Jeanne macht erschreckende Entdeckungen, die letztendlich auch Simon ihr folgen lassen. Autor Wajdi Mouawad hat eine Tragödie antiken Ausmaßes geschrieben. Es stellt sich heraus, dass Bruder und Vater ein und dieselbe Person und Jeanne und Simon keineswegs einen Helden sondern einen Vergewaltiger und Folterer als Vater haben.

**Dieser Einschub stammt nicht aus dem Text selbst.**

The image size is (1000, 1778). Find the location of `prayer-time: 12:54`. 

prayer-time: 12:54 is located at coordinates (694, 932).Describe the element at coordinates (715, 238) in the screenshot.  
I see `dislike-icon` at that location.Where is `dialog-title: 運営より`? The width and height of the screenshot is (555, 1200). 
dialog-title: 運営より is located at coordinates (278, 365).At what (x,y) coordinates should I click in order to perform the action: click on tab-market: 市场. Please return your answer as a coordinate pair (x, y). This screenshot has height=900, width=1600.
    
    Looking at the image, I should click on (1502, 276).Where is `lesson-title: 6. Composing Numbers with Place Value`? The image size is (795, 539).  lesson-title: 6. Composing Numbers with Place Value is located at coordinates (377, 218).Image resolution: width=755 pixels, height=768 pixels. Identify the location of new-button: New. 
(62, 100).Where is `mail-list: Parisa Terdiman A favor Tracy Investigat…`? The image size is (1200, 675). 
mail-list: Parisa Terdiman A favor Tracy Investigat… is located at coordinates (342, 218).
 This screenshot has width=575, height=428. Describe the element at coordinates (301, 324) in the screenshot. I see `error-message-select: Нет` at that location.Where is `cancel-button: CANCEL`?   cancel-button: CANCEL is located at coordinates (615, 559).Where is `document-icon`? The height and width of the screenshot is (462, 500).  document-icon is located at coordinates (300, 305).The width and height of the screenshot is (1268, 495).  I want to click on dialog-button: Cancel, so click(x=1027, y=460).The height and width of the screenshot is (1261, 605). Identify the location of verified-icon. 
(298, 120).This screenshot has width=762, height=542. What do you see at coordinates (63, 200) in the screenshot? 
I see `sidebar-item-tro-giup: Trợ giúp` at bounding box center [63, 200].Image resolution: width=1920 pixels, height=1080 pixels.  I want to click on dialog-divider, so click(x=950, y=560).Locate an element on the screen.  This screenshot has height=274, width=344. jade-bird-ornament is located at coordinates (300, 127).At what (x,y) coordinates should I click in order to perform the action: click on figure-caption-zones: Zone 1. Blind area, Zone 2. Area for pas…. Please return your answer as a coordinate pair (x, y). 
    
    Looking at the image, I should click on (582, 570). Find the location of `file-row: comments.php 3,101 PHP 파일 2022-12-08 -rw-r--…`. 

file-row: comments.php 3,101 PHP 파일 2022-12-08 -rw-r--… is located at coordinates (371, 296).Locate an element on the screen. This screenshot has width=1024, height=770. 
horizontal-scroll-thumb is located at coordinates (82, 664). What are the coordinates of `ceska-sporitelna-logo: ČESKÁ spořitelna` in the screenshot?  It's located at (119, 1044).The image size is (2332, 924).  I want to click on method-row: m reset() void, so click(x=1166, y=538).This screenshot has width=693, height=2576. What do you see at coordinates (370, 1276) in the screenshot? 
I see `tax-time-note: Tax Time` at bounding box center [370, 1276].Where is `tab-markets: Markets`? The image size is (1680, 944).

Das Publikum sitzt in der Regiearbeit von Konradin Kunze mitten im Geschehen. Auf dem Bühnenplatz sind behelfsmäßige Baracken entstanden. In eine der Betonwände hat eine Granate ein Loch geschlagen. Immer wieder verschränken sich die Zeitebenen. Je nach Erkenntnisstand der Zwillinge wird die Vergangenheit der Mutter zu ihrer Gegenwart. Um Wahrheit und Konstruktion der Wirklichkeit geht es, aber auch um Geschichte und Geschichten, um Rache und Liebe, um Gewalt und Vergebung. Diese Frau, die singt, ist stark. Sie singt, um nicht den Verstand zu verlieren, um sich hör- und wiedererkennbar zu machen und um sich selbst eine Stimme zu geben. Dies ist ein Stück, das berührt, weil es eine Frau zeigt, die fest an den stets möglichen Erkenntnisprozess des Menschen durch Zuwachs an Wissen, Lesen, Schreiben und Sprache glaubt und ihn selbst vorlebt.